Acute Medicine & Surgery (Jan 2023)
Rapid rewarming rate associated with favorable neurological outcomes in patients with post–cardiac arrest syndrome patients treated with targeted temperature management
Abstract
Abstract Aim To determine whether the rewarming rate is associated with neurological outcomes in patients with post–cardiac arrest syndrome treated with targeted temperature management (TTM) at 34°C. Methods We conducted a retrospective analysis of a nationwide cohort study of out‐of‐hospital cardiac arrest in Japan. Adult patients who experienced a return of spontaneous circulation and completed TTM at 34°C between June 2014 and December 2019 were divided equally into three groups (slow, moderate, and rapid) according to their rewarming rates from 34°C to 36°C. The rates of favorable neurological outcomes (Cerebral Performance Category of 1–2 after 30 days) were compared among the groups, and the adjusted odds ratios for a favorable neurological outcome were calculated for the groups. Results We analyzed 348, 357, and 358 patients in the slow, moderate, and rapid groups, respectively. The periods of rewarming from 34°C to 36°C were 41.9 ± 10.5, 22.4 ± 1.8, and 12.2 ± 3.6 h, respectively.

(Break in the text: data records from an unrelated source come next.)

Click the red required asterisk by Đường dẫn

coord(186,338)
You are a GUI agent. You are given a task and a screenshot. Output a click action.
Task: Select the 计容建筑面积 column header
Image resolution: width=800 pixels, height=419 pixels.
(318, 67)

The number of favorable neurological outcomes after 30 days was 121 (34.8%), 125 (35.0%), and 147 (41.1%), respectively, with no significant differences among the three groups (p = 0.145). Rapid rewarming was independently associated with a favorable neurological outcome compared with slow rewarming (adjusted odds ratio 1.57 [95% confidence interval 1.04–2.37]; p = 0.031). Conclusions Rapid rewarming after TTM at 34°C was associated with a more favorable neurological outcome than slow rewarming.